• PROBLEM TO WORK ON: Everything from the line that contains "The height and width of the screenshot is (380, 516)." to the end of the records below, both lines included, should be transcribed exactly and returned alone.

• EXERCISE INPUT:
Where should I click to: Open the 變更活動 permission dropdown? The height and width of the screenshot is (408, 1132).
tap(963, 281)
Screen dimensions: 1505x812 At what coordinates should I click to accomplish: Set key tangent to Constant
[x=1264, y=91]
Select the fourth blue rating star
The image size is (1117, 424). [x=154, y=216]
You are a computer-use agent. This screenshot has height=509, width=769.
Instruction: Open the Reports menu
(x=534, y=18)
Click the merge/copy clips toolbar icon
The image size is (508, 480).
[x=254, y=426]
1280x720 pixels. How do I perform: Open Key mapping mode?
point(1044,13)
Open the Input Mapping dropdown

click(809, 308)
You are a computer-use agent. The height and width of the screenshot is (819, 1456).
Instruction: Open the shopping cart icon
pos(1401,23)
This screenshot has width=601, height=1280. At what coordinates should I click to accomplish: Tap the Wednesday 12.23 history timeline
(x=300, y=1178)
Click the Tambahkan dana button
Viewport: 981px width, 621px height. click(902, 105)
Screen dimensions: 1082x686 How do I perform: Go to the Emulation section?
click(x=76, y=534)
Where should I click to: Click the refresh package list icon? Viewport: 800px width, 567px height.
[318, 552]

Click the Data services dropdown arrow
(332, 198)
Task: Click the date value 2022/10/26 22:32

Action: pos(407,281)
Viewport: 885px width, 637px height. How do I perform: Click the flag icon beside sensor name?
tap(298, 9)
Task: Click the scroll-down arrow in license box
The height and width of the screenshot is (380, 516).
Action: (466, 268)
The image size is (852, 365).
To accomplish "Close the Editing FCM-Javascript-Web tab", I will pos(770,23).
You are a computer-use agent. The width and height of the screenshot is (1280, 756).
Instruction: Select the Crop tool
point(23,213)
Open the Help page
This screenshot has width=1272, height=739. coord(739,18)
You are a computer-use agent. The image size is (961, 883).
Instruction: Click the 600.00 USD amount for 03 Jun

• EXPECTED ANSWER:
The height and width of the screenshot is (380, 516).
Action: (466, 268)
The image size is (852, 365).
To accomplish "Close the Editing FCM-Javascript-Web tab", I will pos(770,23).
You are a computer-use agent. The width and height of the screenshot is (1280, 756).
Instruction: Select the Crop tool
point(23,213)
Open the Help page
This screenshot has width=1272, height=739. coord(739,18)
You are a computer-use agent. The image size is (961, 883).
Instruction: Click the 600.00 USD amount for 03 Jun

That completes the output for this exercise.